En outre, [I] [L] a eu connaissance dès le 24 août 2021 de l’indu, qu’il n’a pas contesté, notamment dans son mail du 6 septembre 2021, de sorte qu’il a déjà bénéficié de délais de paiement de plus de deux années.
Il en résulte que sa demande de délais de paiement doit être rejetée.
Sur les demandes accessoires
Sur les dépens
L’article 696 du code de procédure civile dispose que la partie perdante est condamnée aux dépens, à moins que le juge, par décision motivée, n’en mette la totalité ou une fraction à la charge d’une autre partie.

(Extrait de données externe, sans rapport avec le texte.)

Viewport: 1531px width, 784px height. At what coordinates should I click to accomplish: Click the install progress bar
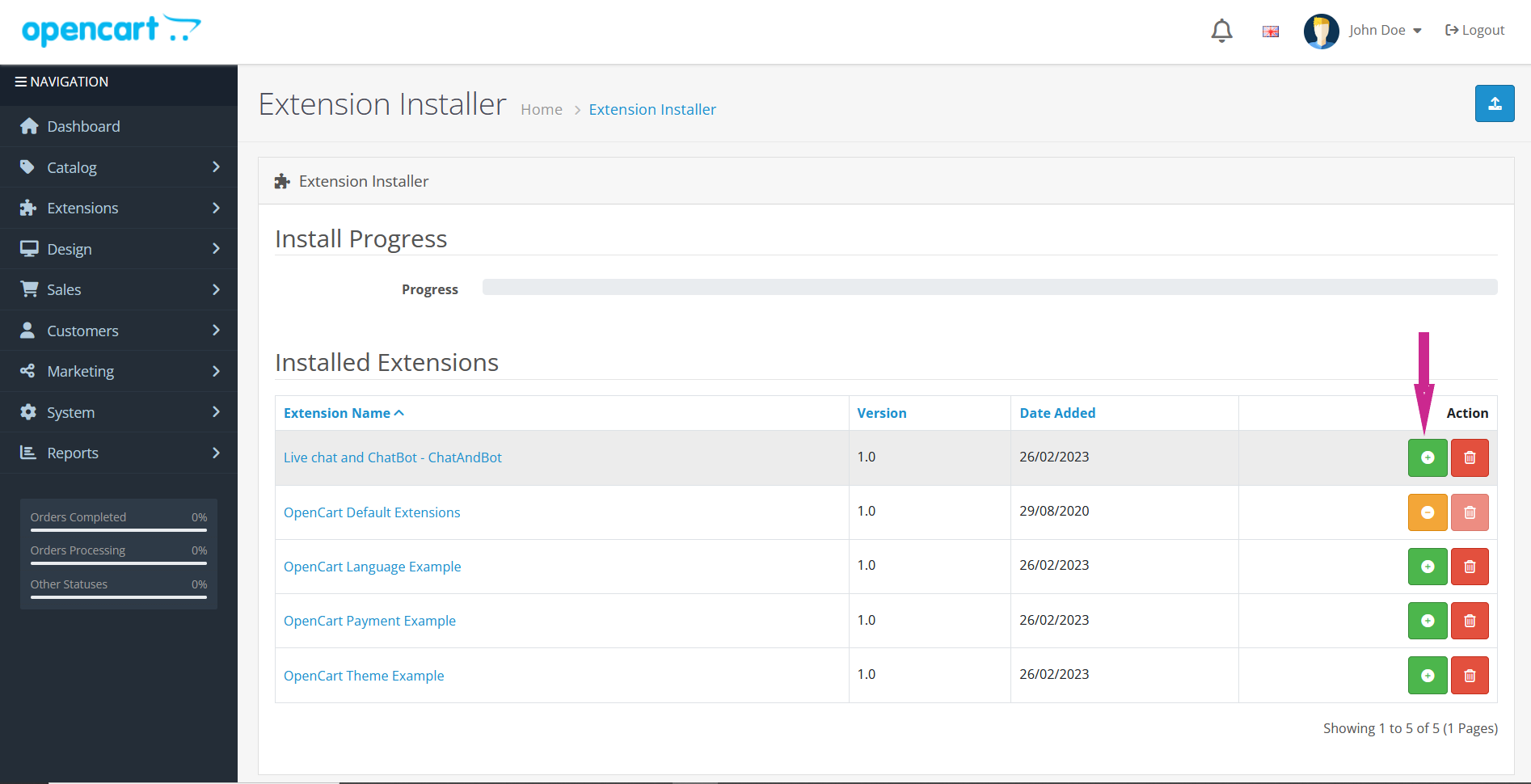click(989, 287)
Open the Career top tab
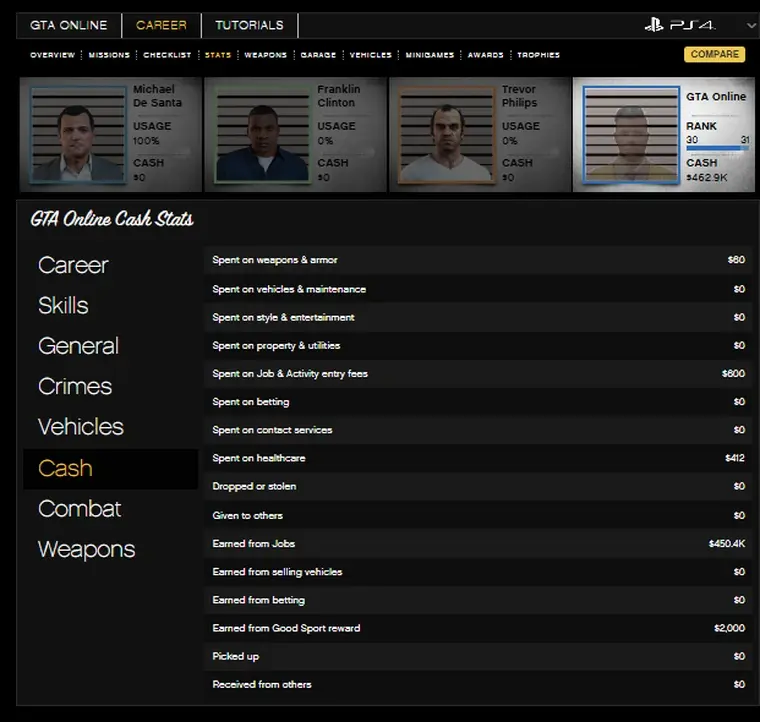The height and width of the screenshot is (722, 760). coord(161,25)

En application de l’article 699 du même code, les avocats peuvent, dans les matières où leur ministère est obligatoire, demander que la condamnation aux dépens soit assortie à leur profit du droit de recouvrer directement contre la partie condamnée ceux des dépens dont ils ont fait l’avance sans avoir reçu provision.
Partie perdante, [I] [L] sera condamné aux dépens de l’instance, qui comprendront les frais de contrainte.
Sur les frais irrépétibles
Les circonstances de l’espèce ainsi que les situations respectives des parties conduisent à faire application de l’article 700 du code de procédure civile au bénéfice de PÔLE EMPLOI à hauteur de 500 euros, somme que [I] [L] sera condamné à payer à l’établissement public.
Sur l’exécution provisoire
Enfin, il sera rappelé qu’aux termes de l’article 514 du code de procédure civile les décisions de première instance sont de droit exécutoires à titre provisoire, à moins que la loi ou la décision rendue n’en dispose autrement.
La présente décision est par conséquent assortie de l’exécution provisoire.
PAR CES MOTIFS
Le tribunal, statuant publiquement, en premier ressort, par décision contradictoire mise à disposition au greffe, conformément aux dispositions de l’article 451 alinéa 2 du code de procédure civile,
Déboute [I] [L] de l’intégralité de ses demandes ;
Rejette la demande de délais de paiements ;
Condamne [I] [L] à payer à l’établissement public PÔLE EMPLOI la somme de 11 255,35 euros ;
Dit que cette somme produira intérêts au taux légal à compter du 26 novembre 2021 ;
Condamne [I] [L] à payer à l’établissement public PÔLE EMPLOI les frais de mise en demeure ;
Condamne [I] [L] à supporter le coût des dépens de l’instance, comprenant les frais de contrainte ;
Condamne [I] [L] à payer à PÔLE EMPLOI la somme de 500 euros sur le fondement des dispositions de l’article 700 du code de procédure civile ;
Rappelle que la présente décision est assortie de plein droit de l’exécution provisoire ;
Prononcé à la date de mise à disposition au greffe par Axelle LE BOULICAUT, vice-présidente.
En foi de quoi, la présidente et le greffier ont signé le présent jugement.